Functional heterotypic interactions between astrocyte and oligodendrocyte connexins

Abstract

Human genetic diseases and mouse knockouts illustrate that the maintenance of central nervous system myelin requires connexin expression by both astrocytes and oligodendrocytes. Because these cell types express nonoverlapping sets of connexins, the intercellular channels formed between them must be asymmetric with regard to connexin content, defined as heterotypic. Here, we show that oligodendrocyte Cx47 can form heterotypic channels with astrocyte Cx43 or Cx30 but not Cx26, whereas oligodendrocyte Cx32 can functionally interact with astrocyte Cx30 or Cx26 but not Cx43. Thus, as many as four types of intercellular channels could be formed between astrocytes and oligodendrocytes.

Fig. 1

Incubation of HeLa cells with unlabeled avidin reduces background for neurobiotin injections. A) This HeLa strain does not exhibit gap junctional coupling as the junction-permeant tracer neurobiotin was detected only in the injected cell. However, a fine granular cytoplasmic background, likely reflecting biotin-containing compounds in HeLa mitochondria, reduces the sensitivity of the assay. B) Three days after the addition of unlabeled avidin to the culture media, a dramatic decrease in background was observed. Camera exposure time was identical to A. Scale bar: 50 μm.

Fig. 2

All glial connexins can form functional homotypic channels in HeLa cells. Lentiviral transduction was used to generate lines expressing specific glial connexins. Immunostaining (A-E) reveals an orthodox distribution including puncta localized to apposing membranes of adjacent cells (Scale bar: 30 μm). HeLa cells expressing individual glial connexins were able to transfer neurobiotin (F-J), whereas an empty vector control was not (K). Scale bar: 50 μm.

Fig. 3

Oligodendrocyte Cx47 cannot form functional heterotypic channels with Cx32 or Cx26 but does so readily with Cx43 or Cx30. Cells expressing Cx47 (A-E, green) were plated with cells expressing Cx32 (A, blue), Cx26 (B, blue), an empty vector control (C, blue), Cx43 (D, blue) and Cx30 (E, blue). Neurobiotin injection revealed heterotypic transfer only for Cx47-Cx43 and Cx47-Cx30 pairs. Consistent with these data, no co-localization of Cx47 with either Cx32 (F) or Cx26 (G) was evident, whereas co-localization of Cx47 with Cx43 (H) or Cx30 (I) was robust (arrowheads). Scale bar: 50 μm.

Fig. 4

Oligodendrocyte Cx32 can form functional heterotypic channels with Cx30 or Cx26. Cells expressing Cx32 (A-D, green) were mixed with cells expressing Cx43 (A, blue), empty vector controls (B, blue), Cx30 (C, blue), or Cx26 (D, blue).
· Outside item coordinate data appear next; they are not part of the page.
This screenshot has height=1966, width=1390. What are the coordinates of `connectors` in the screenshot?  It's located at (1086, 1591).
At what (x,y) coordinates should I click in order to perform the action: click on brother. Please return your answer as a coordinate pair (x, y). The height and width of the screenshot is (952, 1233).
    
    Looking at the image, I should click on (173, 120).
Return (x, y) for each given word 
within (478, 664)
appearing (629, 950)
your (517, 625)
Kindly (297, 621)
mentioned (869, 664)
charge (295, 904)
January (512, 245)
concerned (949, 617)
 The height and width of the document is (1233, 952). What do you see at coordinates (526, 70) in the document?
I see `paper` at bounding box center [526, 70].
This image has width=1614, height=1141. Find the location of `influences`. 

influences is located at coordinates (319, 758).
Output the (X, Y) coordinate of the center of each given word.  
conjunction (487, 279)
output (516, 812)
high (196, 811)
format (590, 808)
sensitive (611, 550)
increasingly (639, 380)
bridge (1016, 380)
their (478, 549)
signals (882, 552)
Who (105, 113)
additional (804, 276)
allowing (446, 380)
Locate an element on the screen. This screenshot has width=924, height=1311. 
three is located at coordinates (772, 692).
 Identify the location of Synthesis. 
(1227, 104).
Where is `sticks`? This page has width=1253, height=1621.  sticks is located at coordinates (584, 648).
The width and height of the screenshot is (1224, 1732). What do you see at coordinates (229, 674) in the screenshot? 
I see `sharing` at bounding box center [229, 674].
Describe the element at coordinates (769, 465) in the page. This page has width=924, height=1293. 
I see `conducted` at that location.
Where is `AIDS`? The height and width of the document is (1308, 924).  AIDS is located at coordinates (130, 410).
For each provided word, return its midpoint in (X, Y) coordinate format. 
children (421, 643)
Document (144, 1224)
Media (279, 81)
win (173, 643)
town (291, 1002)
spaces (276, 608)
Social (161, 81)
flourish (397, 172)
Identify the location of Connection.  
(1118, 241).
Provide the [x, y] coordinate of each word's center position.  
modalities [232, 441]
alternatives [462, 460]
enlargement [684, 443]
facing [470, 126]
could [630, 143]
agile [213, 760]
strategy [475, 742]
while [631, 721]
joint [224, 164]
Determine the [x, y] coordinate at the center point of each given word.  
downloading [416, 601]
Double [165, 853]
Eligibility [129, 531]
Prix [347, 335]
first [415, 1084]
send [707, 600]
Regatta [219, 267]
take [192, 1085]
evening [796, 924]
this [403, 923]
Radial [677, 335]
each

Neurobiotin injection revealed heterotypic transfer only in Cx32-Cx30 and Cx32-Cx26 pairs (scale bar: 50 lm. Consistent with these data, Cx32 (E-G, red) did not co-localize with Cx43 (E, green) but did overlap (arrowheads) with Cx30 (F, green) and with Cx26 (G, green) when adjacent cells expressed those combinations of connexins. Scale bar: 50 μm.

Fig. 5

Primary astrocytes lacking Cx43 are communication negative. A) Primary astrocyte cultures were 95% GFAP-positive. B) RTPCR screen of control astrocytes reveals abundant Cx43 while astrocytes derived from a conditional Cx43KO showed very weak expression of Cx43, likely reflecting contamination of the culture with non-astrocytic cells. Both WT and KO cells express very low levels of Cx26 signal (< one copy per cell on average). No other connexin transcript was consistently observed (data not shown). C) Control astrocytes displayed multiple Cx43-positive puncta reminiscent of gap junctions. D) Most KO astrocytes lacked any detectable signal. E) Control astrocytes displayed extensive transfer of neurobiotin. F) Cx43KO astrocytes exhibited no transfer.

Fig. 6

The pattern of heterotypic communication in primary astrocytes is identical to HeLa cells. Lentiviral transduction of astrocytes was at least as efficient as in HeLa cells allowing experiments to be completed well before (≤15 DIV) the appearance of endogenous Cx30 (21-28 DIV). As with HeLa cells, neurobiotin (NB) transfer was not observed in pairings of Cx47-Cx32 (A), Cx47-Cx26 (B), or Cx32-Cx43 (C) but was readily detected in pairings of Cx47-Cx43 (D), Cx47-Cx30 (E), Cx32-Cx30 (F), and Cx32-Cx26 (G). Scale bar: 50 μm.